Au cœur des services sociaux, les naufragés du raz-de-marée énergétique s’échouent déjà. "On vient en me disant qu’on réclame à certains 1.100 euros de provisions pour le gaz et l’électricité. Mais même en travaillant ce n’est plus possible ! Lorsque vous touchez 1.600 ou 1.700 euros par mois, que voulez-vous faire ? Ces personnes se retrouvent dans des situations terribles", constate la directrice. Et la situation peut rapidement déraper pour dégénérer. Un loyer impayé, puis un deuxième, et c’est déjà l’odeur du pavé qui remonte.

Une paupérisation des classes moyennes inférieures

"Cette paupérisation est une réalité que l’on constate aux quatre coins du territoire. Nos réseaux sont déjà saturés avec la population traditionnelle que l’on connaît. Si nous devons en plus absorber une nouvelle frange de la population qui vient à perdre son logement, cela va devenir très problématique", confie Antoine Farchakh, chargé de projets pour la Fédération des maisons d’accueil et d’aide aux sans-abri. Les petits ménages, les parents solos et les jeunes sont les premiers concernés par cette dégringolade annoncée. D’après une récente étude publiée par la Fondation roi Baudoin, un adulte en errance sur cinq est âgé entre 18 et 25 ans.

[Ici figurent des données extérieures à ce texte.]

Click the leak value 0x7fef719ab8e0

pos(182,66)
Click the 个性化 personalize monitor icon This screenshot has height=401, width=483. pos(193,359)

Au sein de la structure d’urgence Pierre d’Angle à Bruxelles, l’hiver n’est pas encore tombé que la situation est déjà tendue. Les 48 lits disponibles sont complets. "Aujourd’hui nous n’accueillons encore que des personnes qui ont un long vécu en rue. Il s’agit pour l’essentiel d’hommes, un public que l’on pourrait qualifier de classique, souligne Anita Jambers, membre de la direction. Mais depuis deux semaines, notre téléphone sonne de plus en plus de part des CPAS afin de voir si l’on a des places disponibles. Nous n’avons pas à l’entrée de dossier à remplir, nous ne connaissons pas l’histoire des uns et des autres. Mais le fait d’avoir ces appels du CPAS est un signal."

De tristes records battus

Sophie Capez, directrice de la structure Comme chez soi à Charleroi remarque : "En octobre de cette année, nous avons déjà dépassé le plafond du nombre de personnes accueillies l’an dernier. Ce sont plus de 1.100 personnes qui sont passées par notre structure. Pour beaucoup, il s’agit d’individus fragilisés que les crises successives ont enfoncés. On reçoit des gens qui travaillent, parfois dans l’économie grise, mais qui ne parviennent plus à chauffer leur eau ou leur domicile. Nous devons en accueillir de plus en plus pour quelques heures. Ils prennent une douche, se réchauffent avant de repartir. Les difficultés de la classe moyenne inférieure, pour l’instant, elles se ressentent surtout au niveau des colis alimentaires où l’on remarque là une grande pression."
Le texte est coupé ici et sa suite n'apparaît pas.